Begin Extract provided

That has allowed Wade, clearly the Heat's best player, to go off for 78 points in two games as Miami has evened the series.

There is the Legend of Shaq at work. To the point that Avery Johnson is screwing up the Mavericks' chances of winning the Finals.

All Avery need do is look at Shaq's statistics.

He peaked out in 1999-2000, when he led the Lakers to the first of their three-peat run of titles.

Back then, he was everything he advertised himself to be. He was in shape for perhaps the only time in his career, and really could take over games when the mood struck him. That was the season he put up 61 on the Clippers on his birthday. Because he felt like it.

He averaged 29.7 points and 13.6 rebounds during the regular season, and amped it up in the playoffs. He nuked the opposition in every Game 1 of the postseason, going for 46 vs. Sacramento, 37 vs. Phoenix, 41 vs. Portland, 43 vs. Indiana. He was the NBA version of Shock and Awe.

End Extract provided

In the excerpt about Shaq, how many points did he score against the Clippers on his birthday?

Begin Data entries

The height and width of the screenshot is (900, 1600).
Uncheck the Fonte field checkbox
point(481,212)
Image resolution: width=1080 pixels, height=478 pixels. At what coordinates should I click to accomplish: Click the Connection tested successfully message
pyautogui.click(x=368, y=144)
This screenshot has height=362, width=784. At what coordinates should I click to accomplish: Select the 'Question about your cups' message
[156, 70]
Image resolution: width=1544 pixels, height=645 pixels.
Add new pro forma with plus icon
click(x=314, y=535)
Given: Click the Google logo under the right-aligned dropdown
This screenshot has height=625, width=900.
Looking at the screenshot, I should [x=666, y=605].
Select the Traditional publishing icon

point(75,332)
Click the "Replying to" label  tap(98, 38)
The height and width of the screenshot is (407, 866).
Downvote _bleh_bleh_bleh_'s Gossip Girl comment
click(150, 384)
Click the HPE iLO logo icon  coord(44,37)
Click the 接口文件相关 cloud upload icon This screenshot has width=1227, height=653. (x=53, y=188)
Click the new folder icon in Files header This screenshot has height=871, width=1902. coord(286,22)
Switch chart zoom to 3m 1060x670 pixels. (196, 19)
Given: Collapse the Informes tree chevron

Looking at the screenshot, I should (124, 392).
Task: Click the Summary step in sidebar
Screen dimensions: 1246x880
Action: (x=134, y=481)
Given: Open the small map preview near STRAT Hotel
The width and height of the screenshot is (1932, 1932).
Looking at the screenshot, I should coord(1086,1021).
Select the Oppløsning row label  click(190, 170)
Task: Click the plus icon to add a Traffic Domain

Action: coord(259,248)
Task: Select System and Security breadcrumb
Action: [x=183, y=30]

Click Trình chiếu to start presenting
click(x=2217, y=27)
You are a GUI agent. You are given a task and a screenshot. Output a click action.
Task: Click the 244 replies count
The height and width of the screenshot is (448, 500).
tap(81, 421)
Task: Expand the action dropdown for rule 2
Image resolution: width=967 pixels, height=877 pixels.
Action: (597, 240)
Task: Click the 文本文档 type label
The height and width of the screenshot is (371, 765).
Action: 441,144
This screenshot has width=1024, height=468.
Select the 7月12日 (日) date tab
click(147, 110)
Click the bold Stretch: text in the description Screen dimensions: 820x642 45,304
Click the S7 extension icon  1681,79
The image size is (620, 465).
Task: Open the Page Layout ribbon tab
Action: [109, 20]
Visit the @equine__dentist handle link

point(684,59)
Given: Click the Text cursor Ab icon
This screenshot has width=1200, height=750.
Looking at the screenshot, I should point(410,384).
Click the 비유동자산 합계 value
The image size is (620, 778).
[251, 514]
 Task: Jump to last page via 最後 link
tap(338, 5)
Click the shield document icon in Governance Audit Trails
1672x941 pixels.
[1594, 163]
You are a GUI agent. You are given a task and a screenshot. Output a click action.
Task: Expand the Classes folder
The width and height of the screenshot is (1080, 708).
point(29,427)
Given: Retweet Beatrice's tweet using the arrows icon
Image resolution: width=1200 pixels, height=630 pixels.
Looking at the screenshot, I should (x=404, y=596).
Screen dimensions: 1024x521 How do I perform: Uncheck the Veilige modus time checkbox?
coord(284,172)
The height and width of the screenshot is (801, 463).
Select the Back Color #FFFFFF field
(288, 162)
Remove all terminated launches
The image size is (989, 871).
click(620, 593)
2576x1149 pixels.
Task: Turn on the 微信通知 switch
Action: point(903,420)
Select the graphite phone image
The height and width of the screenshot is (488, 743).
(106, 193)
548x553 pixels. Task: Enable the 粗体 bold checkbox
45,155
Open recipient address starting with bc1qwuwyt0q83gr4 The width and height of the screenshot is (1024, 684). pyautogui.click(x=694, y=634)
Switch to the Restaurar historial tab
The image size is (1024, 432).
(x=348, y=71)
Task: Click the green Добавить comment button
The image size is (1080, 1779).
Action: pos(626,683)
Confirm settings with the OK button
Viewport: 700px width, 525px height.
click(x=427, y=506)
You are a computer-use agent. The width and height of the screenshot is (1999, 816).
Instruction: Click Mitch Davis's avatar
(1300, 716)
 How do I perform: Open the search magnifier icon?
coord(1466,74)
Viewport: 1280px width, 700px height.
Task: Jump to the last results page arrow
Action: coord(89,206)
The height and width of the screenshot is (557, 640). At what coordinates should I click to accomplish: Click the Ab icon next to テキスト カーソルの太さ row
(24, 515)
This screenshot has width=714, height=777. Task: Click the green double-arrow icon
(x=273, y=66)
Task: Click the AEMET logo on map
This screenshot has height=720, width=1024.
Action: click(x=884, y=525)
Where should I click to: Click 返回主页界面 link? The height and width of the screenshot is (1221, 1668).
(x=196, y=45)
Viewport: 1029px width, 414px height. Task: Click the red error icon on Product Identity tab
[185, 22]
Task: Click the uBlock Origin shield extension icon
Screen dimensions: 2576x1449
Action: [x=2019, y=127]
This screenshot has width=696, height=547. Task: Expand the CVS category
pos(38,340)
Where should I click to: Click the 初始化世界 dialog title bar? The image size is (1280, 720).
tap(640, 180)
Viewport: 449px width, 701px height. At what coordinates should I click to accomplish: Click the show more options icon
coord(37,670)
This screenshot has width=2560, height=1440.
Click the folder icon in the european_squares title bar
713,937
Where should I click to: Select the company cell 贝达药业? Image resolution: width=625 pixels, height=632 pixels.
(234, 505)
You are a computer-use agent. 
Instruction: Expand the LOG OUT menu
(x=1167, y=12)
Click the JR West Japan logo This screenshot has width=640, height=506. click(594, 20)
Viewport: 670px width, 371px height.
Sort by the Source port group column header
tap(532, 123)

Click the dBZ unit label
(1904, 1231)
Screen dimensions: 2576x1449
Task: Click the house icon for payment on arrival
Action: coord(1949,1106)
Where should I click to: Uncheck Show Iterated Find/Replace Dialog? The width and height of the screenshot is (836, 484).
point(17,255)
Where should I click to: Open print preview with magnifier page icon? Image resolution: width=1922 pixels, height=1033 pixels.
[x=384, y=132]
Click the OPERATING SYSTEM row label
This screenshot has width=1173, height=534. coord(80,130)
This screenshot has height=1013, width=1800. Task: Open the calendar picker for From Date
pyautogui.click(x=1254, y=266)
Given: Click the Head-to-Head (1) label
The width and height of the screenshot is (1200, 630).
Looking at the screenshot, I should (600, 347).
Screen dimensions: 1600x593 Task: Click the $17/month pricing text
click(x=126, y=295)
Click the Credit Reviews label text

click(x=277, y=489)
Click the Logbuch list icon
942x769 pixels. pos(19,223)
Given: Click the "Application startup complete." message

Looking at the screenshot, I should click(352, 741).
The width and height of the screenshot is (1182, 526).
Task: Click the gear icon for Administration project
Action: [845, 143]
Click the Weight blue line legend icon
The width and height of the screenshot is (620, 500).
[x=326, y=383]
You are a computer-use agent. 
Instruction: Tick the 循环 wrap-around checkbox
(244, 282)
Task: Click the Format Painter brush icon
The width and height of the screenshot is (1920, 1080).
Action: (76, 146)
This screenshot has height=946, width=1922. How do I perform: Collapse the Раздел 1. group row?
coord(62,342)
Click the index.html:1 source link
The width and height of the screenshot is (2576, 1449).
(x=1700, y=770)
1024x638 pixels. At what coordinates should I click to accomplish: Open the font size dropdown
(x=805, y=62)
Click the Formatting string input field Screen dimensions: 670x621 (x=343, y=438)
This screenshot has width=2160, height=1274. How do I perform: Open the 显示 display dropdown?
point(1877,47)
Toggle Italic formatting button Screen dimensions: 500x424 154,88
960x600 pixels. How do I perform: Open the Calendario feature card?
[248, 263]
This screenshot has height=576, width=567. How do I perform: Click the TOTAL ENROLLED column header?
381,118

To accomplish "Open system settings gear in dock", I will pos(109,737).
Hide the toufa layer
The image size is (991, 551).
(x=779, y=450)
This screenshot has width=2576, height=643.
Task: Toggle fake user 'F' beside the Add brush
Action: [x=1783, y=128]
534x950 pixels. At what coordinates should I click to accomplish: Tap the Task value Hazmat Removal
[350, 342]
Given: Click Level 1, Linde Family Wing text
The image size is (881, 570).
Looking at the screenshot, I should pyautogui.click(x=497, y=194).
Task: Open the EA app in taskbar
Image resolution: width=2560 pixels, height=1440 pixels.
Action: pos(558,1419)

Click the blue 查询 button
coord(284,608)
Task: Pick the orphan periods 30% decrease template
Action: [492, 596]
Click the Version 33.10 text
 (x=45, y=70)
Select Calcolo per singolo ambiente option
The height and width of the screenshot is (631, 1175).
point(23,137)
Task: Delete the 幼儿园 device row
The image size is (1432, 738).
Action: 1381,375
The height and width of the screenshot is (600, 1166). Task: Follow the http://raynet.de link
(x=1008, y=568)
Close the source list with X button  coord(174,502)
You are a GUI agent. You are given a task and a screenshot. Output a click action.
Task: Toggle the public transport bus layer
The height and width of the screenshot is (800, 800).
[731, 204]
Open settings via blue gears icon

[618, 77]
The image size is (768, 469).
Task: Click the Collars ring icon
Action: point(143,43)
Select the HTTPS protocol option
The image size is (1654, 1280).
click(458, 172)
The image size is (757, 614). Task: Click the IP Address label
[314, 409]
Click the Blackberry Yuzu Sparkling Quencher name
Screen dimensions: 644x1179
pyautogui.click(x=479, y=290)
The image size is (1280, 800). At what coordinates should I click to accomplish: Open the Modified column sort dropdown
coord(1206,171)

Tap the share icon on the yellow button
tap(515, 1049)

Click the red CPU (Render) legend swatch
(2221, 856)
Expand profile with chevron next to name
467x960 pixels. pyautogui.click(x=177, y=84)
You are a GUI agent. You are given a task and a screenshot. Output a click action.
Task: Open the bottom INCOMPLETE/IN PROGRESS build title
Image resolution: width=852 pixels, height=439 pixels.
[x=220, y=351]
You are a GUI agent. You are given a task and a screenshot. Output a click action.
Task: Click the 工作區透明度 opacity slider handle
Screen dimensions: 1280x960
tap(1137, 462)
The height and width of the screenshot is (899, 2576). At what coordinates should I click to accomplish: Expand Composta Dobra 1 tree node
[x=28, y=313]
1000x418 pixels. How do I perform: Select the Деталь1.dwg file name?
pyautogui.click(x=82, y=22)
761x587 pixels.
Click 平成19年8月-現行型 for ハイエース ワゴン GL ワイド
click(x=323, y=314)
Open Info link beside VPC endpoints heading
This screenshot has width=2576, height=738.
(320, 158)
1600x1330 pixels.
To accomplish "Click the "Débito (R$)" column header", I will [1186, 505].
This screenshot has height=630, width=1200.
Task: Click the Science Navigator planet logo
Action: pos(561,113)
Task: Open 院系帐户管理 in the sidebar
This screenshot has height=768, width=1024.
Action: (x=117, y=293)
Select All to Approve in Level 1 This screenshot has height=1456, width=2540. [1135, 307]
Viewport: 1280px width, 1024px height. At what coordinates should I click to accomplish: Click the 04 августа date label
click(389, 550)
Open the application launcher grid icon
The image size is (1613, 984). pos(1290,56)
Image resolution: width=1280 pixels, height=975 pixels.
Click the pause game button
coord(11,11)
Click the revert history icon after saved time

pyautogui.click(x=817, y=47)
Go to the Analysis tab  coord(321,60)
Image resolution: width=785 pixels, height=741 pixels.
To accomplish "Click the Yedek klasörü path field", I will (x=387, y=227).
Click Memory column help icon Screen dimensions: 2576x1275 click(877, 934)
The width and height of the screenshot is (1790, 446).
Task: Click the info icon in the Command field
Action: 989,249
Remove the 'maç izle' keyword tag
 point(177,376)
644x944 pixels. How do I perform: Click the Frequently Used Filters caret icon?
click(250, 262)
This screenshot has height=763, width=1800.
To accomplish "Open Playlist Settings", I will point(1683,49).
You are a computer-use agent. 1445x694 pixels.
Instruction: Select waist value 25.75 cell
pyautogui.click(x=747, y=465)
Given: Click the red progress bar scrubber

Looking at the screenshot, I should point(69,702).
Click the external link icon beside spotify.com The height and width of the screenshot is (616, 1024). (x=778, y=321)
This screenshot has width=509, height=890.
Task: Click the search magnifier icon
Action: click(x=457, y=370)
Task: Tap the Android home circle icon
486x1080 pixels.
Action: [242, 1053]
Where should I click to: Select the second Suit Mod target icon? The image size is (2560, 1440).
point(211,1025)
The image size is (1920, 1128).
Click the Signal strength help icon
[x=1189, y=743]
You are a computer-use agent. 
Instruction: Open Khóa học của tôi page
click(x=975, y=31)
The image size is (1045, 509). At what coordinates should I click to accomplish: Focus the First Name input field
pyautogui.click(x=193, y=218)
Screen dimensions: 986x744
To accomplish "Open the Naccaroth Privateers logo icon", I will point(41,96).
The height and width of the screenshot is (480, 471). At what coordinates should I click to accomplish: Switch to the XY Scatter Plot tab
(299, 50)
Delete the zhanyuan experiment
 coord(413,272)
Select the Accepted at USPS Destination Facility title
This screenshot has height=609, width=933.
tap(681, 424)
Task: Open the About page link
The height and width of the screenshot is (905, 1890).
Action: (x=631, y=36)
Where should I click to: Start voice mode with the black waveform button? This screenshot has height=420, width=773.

End Data entries

● **Exercise response**
61 points